The cell membrane is a dynamic boundary that defines a cell, and proteins manage its functions, such as transport, signaling, and adhesion. Membrane proteins are molecules embedded in or temporarily associated with this boundary. The question of whether these proteins are hydrophobic, or water-repelling, is complex because their structure is dictated by their environment. The degree of hydrophobicity depends entirely on where a specific protein, or part of a protein, is located relative to the membrane’s structure. Understanding the chemical nature of the membrane itself is the first step in determining the properties of the associated proteins.
Understanding the Lipid Bilayer
The cellular environment, both inside the cell (cytosol) and outside the cell (extracellular space), is predominantly water-based, or aqueous. The cell membrane, known as the plasma membrane, separates these two environments by forming a lipid bilayer. This bilayer is constructed from specialized molecules called phospholipids, which are amphipathic. This means they have both a hydrophilic (water-loving) part and a hydrophobic (water-fearing) part.
The hydrophilic portions are the phosphate-containing heads, which are polar and readily interact with the surrounding water molecules on both the inner and outer surfaces. Conversely, the hydrophobic portions consist of two long, non-polar fatty acid tails. These tails spontaneously aggregate in the interior of the membrane, shielded from the aqueous environment. This arrangement creates an interior core that is highly nonpolar and intensely hydrophobic.
The resulting structure is a barrier where the surfaces are aqueous and polar, but the core is oily and nonpolar. This hydrophobic core dictates the chemical properties that any protein must possess to reside within the membrane. This necessity forces proteins that span the membrane to accommodate the nonpolar environment to remain stable and functional.
Integral Proteins and Hydrophobic Segments
Integral membrane proteins are permanently associated with the lipid bilayer, often spanning the entire width of the membrane. Because these proteins must pass through the hydrophobic core, they require specialized segments composed of hydrophobic amino acids. These segments are known as transmembrane domains, which anchor the protein securely within the membrane structure.
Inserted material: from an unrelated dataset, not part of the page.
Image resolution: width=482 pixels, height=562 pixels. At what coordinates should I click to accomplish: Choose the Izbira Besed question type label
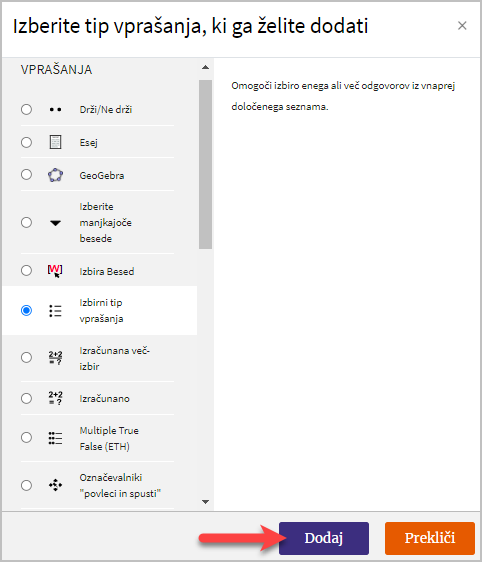(107, 271)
The amino acid side chains within these transmembrane domains are predominantly nonpolar. This enables them to form stable, non-covalent interactions with the surrounding fatty acid tails of the phospholipids. This pairing of nonpolar protein segments with the nonpolar lipid environment is thermodynamically favorable and prevents the protein from being expelled into the aqueous regions. A common structure for these segments is an alpha helix, which requires a sequence of about 19 to 23 hydrophobic amino acids to completely span the membrane.
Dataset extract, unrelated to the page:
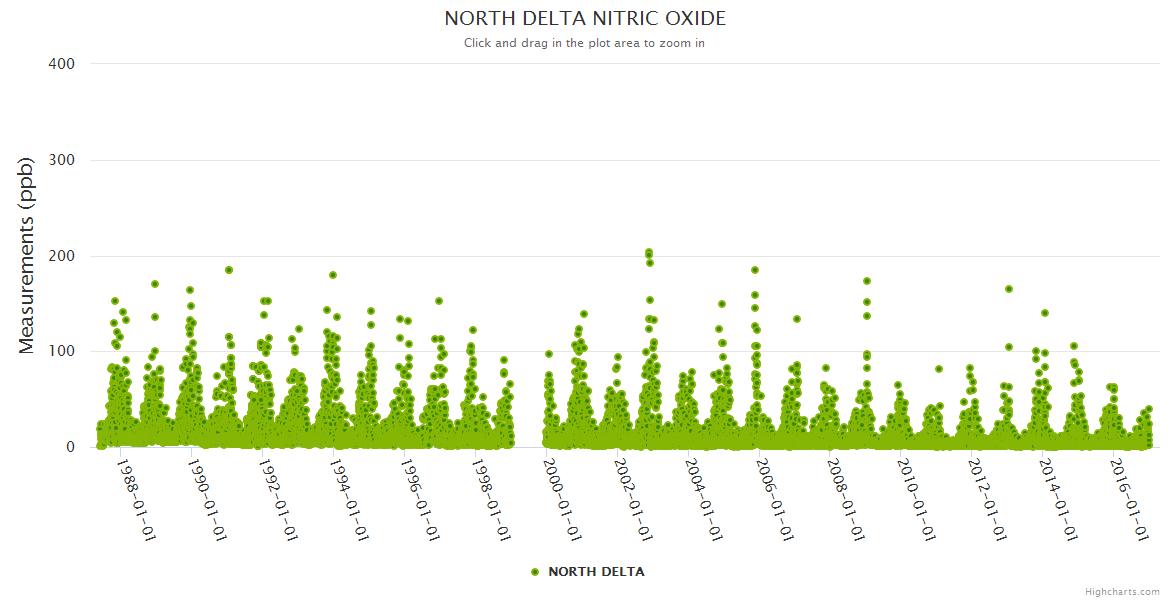Select the 2008-01-01 x-axis label
The width and height of the screenshot is (1170, 600).
pos(846,500)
The parts of the integral protein exposed to the aqueous environments (cytosol or extracellular space) are composed of hydrophilic amino acids. Therefore, many integral proteins are amphipathic, possessing both hydrophobic and hydrophilic regions. This dual nature allows the protein to be stably anchored in the nonpolar core while performing functions, like signaling or transport, in the aqueous exterior. The only way to remove these proteins is by using detergents, which mimic the lipid environment and disrupt the stabilizing hydrophobic interactions.
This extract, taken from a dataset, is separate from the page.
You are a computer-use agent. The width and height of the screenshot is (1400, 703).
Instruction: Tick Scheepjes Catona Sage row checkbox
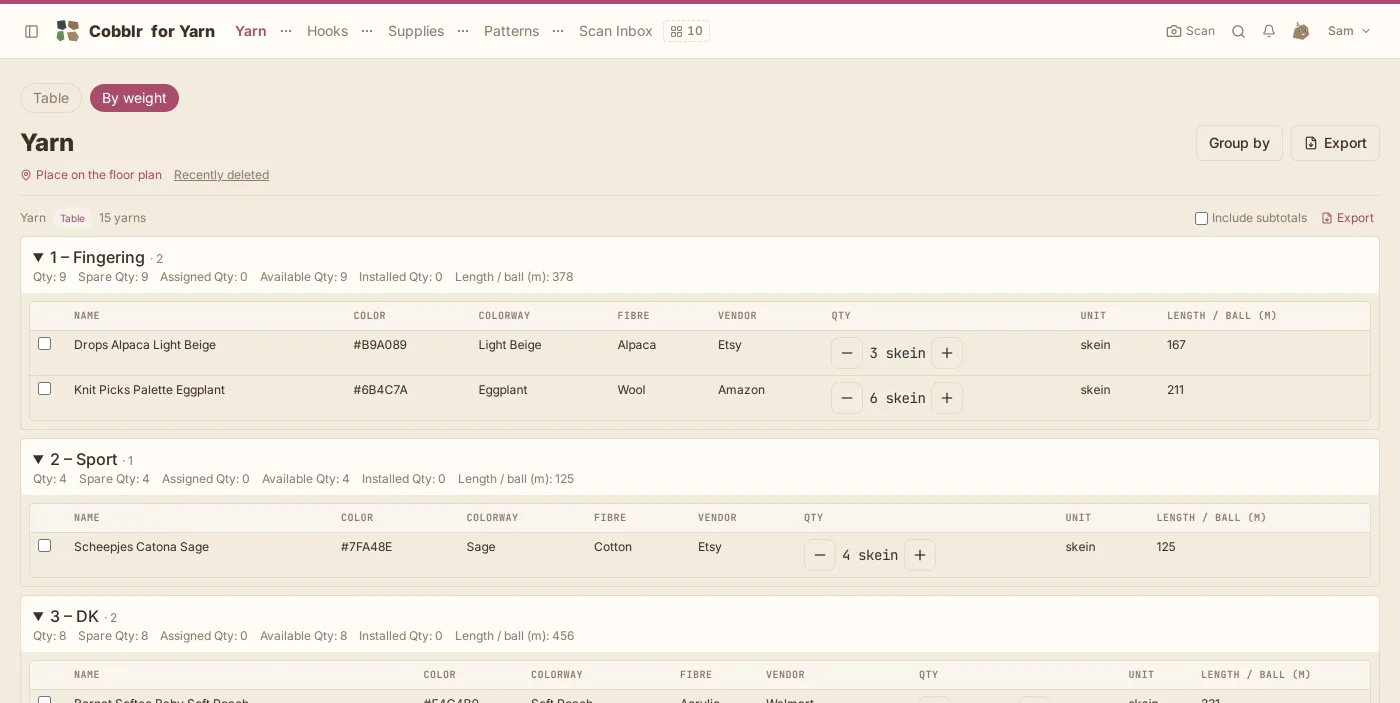[x=44, y=545]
Peripheral Proteins and Surface Attachment
In contrast to integral proteins, peripheral proteins adhere only temporarily to the surface of the biological membrane. These proteins do not penetrate the hydrophobic core of the bilayer, residing entirely in the aqueous environment on either the inner or outer surface of the cell. Consequently, peripheral proteins are hydrophilic in nature, as they must readily interact with water.
Their attachment mechanisms rely on weaker, non-covalent interactions that do not require a strong hydrophobic anchor. Peripheral proteins often bind to the polar head groups of the phospholipids through ionic interactions or hydrogen bonds. They can also associate indirectly by binding to the hydrophilic regions of integral membrane proteins that protrude from the bilayer.
Because these attachments are weaker, peripheral proteins are relatively easy to dissociate from the membrane without destroying the bilayer structure. Changing the salt concentration or the pH of the surrounding solution can disrupt the electrostatic attractions and release the protein. This temporary and reversible attachment allows peripheral proteins to act as regulatory subunits for cell signaling and other transient cellular events. Peripheral proteins are polar molecules that favor the aqueous surroundings, unlike the hydrophobic segments of integral proteins.